まだ息のあった都丹を雪崩から救い出した直後、有古はそれを迎えに来た土方と遭遇、自陣営に加わるよう勧誘される。有古の父親が、かつてのっぺら坊によって殺されたと言われる7人のアイヌの内の一人であることを土方は調べ上げており、その遺志を継ぐよう促された末、第七師団の離反を決意していたのである。
しかしこの時、鶴見は先の網走監獄襲撃事件の際に土方達の保有していた刺青人皮の大半を奪取しており、その中には都丹の刺青の写しも含まれていたため、上記の偽装はすぐに発覚。
鶴見の持つ刺青人皮を奪い去ろうとした現場を待ち伏せされ捕えられると、家族を人質に取られた上で、逆に土方一派への二重スパイとして潜入することを強要されてしまう
(なおこの時、土方達を攪乱するため、かねてより江渡貝くぅぅんに作らせておいた複数枚の偽物の刺青人皮を持たされている)。
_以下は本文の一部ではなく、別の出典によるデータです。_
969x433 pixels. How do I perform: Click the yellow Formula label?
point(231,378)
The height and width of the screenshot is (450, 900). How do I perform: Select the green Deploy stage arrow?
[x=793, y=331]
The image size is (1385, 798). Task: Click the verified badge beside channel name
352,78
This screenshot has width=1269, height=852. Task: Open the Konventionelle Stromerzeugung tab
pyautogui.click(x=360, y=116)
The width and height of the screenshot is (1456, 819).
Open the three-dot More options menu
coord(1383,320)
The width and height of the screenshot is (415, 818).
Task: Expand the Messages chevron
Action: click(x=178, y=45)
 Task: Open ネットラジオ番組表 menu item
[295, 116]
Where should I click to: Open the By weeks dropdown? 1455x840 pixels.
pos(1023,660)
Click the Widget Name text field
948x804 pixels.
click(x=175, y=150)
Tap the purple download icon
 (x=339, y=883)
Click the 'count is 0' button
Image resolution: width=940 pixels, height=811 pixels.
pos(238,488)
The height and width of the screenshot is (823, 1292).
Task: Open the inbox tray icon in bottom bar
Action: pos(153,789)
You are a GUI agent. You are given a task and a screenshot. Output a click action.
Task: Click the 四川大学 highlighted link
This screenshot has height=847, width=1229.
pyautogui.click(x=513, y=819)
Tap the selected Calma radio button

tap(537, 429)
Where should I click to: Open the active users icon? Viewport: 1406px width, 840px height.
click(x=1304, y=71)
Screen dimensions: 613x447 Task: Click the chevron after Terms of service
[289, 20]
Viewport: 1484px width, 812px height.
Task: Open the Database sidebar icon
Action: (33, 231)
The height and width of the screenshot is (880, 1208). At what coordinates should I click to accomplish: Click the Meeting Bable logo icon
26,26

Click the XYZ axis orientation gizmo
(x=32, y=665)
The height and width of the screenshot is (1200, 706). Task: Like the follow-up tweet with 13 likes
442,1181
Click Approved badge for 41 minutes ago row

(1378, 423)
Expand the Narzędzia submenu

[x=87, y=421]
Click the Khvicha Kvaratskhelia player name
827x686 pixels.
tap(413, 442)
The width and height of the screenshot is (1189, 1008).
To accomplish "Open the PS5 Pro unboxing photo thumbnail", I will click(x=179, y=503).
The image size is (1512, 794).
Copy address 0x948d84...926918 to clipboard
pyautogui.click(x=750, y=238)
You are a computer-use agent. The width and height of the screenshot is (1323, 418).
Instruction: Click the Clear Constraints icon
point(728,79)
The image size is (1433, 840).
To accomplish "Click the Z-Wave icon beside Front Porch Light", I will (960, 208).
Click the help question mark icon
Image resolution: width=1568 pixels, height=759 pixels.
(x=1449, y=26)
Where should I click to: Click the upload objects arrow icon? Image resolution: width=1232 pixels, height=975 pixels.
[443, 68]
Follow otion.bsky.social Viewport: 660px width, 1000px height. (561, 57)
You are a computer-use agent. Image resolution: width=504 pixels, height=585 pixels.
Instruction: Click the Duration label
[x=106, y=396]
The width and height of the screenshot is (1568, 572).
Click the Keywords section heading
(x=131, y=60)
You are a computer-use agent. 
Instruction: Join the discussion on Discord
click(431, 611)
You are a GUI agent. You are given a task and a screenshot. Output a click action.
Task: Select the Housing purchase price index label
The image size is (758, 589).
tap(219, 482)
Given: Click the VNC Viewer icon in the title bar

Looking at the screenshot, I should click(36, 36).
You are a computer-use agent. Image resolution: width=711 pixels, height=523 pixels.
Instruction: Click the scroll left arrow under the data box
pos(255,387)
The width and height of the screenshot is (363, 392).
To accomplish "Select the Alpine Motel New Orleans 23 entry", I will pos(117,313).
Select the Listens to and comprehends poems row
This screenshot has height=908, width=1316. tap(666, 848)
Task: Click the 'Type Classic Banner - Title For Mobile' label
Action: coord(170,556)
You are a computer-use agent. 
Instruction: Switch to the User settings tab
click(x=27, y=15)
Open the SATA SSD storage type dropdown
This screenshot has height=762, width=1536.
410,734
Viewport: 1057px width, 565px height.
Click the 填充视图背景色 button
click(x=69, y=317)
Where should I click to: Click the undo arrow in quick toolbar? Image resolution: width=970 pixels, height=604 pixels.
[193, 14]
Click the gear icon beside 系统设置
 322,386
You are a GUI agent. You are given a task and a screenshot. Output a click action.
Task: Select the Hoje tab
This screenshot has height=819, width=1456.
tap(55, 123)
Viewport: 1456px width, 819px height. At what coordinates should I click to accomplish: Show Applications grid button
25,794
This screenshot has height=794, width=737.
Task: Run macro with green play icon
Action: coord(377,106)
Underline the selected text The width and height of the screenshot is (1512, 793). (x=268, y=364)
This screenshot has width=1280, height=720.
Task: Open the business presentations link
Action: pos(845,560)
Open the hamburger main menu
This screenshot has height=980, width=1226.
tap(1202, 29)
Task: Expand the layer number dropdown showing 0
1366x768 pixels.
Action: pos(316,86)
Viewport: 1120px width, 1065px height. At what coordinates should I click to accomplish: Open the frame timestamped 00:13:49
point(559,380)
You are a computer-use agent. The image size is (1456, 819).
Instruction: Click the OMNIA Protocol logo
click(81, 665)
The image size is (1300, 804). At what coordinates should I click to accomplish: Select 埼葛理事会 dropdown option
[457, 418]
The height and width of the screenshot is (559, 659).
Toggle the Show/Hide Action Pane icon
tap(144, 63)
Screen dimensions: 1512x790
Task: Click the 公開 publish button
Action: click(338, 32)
やがて(必死に脱出してきた様を演出するためボコボコに痛めつけられた上で)土方達に合流するが、一方の土方も鶴見が有古の造反をすぐに見破ることを承知の上で、わざと彼をそそのかしていたことが判明。土方の狙いは、まさしく鶴見の用意した偽物の刺青人皮を一括入手し保管しておくことであり、そのために有古を利用したのである。
当然、彼が鶴見の間者として送り込まれきたであろうことも計算ずくだった。
かくして有古は、土方の陣営に身を置きながらも始めから信用されない状態で、それでも鶴見中尉に人質に取られた家族のため二重スパイを演じ続けねばならないという、非常に苦しい立場に追い込まれてしまう。
だがその後、彼は再会した菊田から意外な勧誘を受ける……。